* [TASKS TO CARRY OUT]:
A) Update the combustion example code from "Ex 5.2 Page" to "c1=27.2##(Grace,1982)constant value.", replacing "viscosity" with "dynamic viscosity".
B) In one to three sentences, explain what the line defining Umf in the combustion example code calculates and which values it uses.
C) Continue the combustion example code from where it stops.

* [TEXT PROVIDED]:
- - -

Chapter 5 : Combustion Mechanism, Combustion Equipment And Firing Methods

Ex 5.1 Page 308

In [1]:
#Input data
Vs=2500##The mass of a bed of solid particles in kg
p=2650##The density of the solid in kg/m**3
d=800*10**-6##The mean particle size in m
s=0.84##The sphericity of the particle

#Calculations
As=(6*Vs)/(p*d*s)##The total surface area of the particles in the bed

#Output
print " The total surface area of the particles in the bed As = %3.0f m**2 "%(As)
 The total surface area of the particles in the bed As = 8423 m**2 

Ex 5.2 Page 309

In [12]:
#Input data
d=427*10**-6##The mean particle size in m
pg=1.21##The density of air in kg/m**3
v=1.82*10**-5##The viscosity of air in kg/ms
pl=1620##The density of the loosely packed bed in kg/m**3
ps=2780##The density of the solids in kg/m**3
c1=27.2##(Grace,1982)constant value.
c2=0.0408##(Grace,1982)constant value
g=9.812##Gravitational forc constant in m/s**2

#Calculations
E=1-(pl/ps)##The voidage of the bed
Ar=((pg)*(ps-pg)*g*(d**3))/v**2##Archimedes number
Re=(c1**2+(c2*Ar))**(0.5)-c1##Reynolds number
Umf=Re*v/(pg*d)##Minimum superficial velocity in m/s

#Output
print " (a) The voidage of the bed = %3.3f \n (b) The minimum fluidization velocity Umf = %3.3f m/s "%(E,Umf)

- - -

* [RECORDS SHOWN]:
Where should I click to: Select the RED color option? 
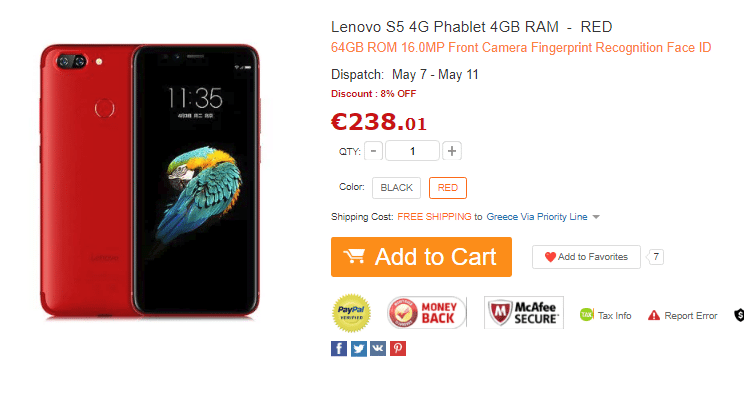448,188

- - -

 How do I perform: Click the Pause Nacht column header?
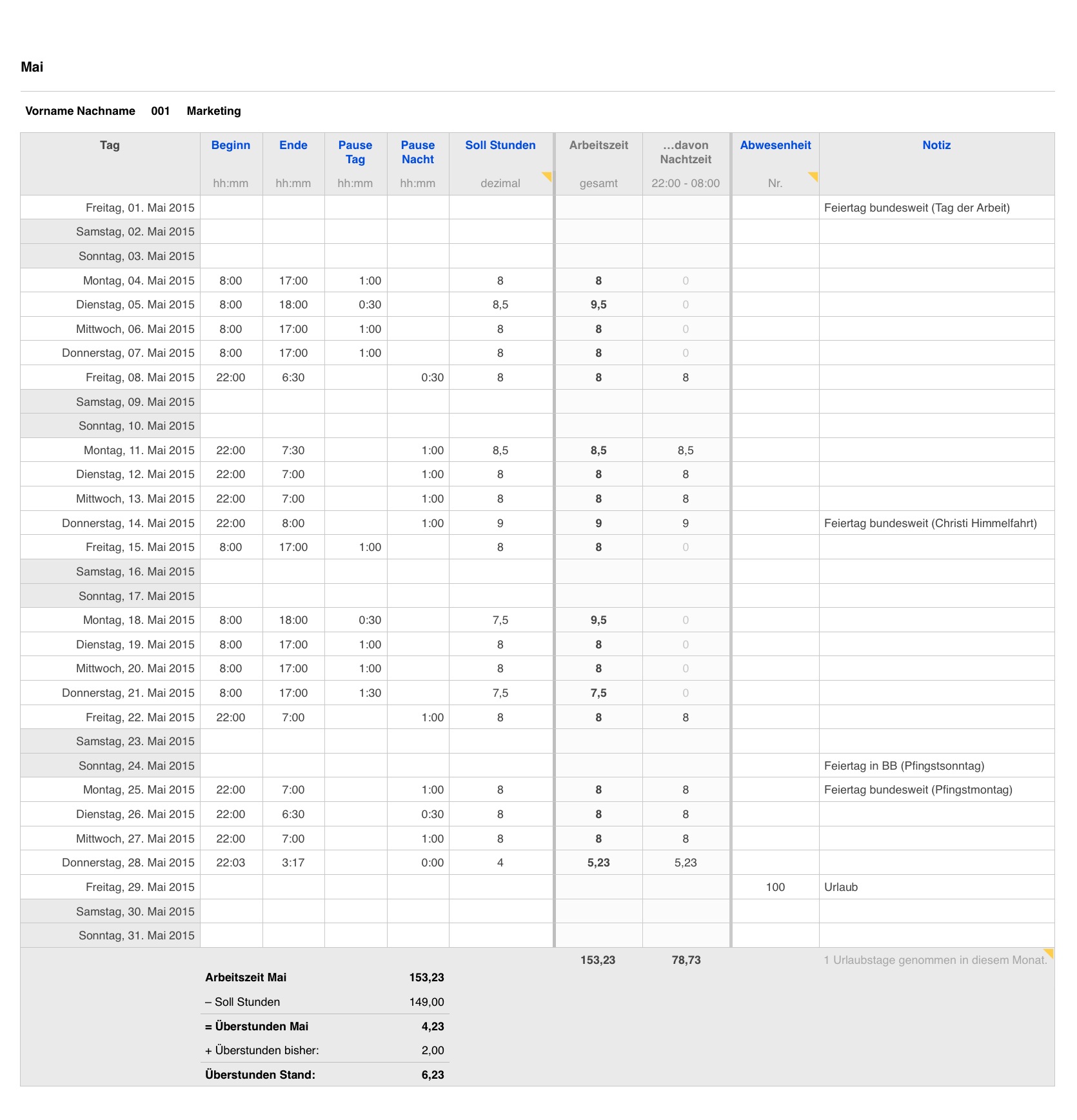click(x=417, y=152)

- - -

* [RESPONSES PER TASK]:
A)
Ex 5.2 Page 309

In [12]:
#Input data
d=427*10**-6##The mean particle size in m
pg=1.21##The density of air in kg/m**3
v=1.82*10**-5##The dynamic viscosity of air in kg/ms
pl=1620##The density of the loosely packed bed in kg/m**3
ps=2780##The density of the solids in kg/m**3
c1=27.2##(Grace,1982)constant value.

B) The line calculates the minimum superficial velocity in m/s. It multiplies the Reynolds number Re by the viscosity of air v and divides the result by the product of the air density pg and the mean particle size d.

C)
 (a) The voidage of the bed = 0.417 
 (b) The minimum fluidization velocity Umf = 0.187 m/s 

Ex 5.3 Page 309

In [25]:
from scipy.optimize import fsolve
#Input data
d=427*10**-6##The mean particle size in m
pg=1.21##The density of air in kg/m**3
v=1.82*10**-5##The viscosity of air in kg/ms
Umf=0.14##Minimum superficial velocity in m/s
Ar=7753##Archimedes number from previous example problem

#Calculations

Re=(Umf*pg*d)/v##Reynolds number
def F(x):##function definition
    f = 7753*x**2- 381.1*x -4793#
    return f
x = 100##Initial guss
y = fsolve(F,x)#

#Output
print "The sphericity of particles is = %3.3f "%(y)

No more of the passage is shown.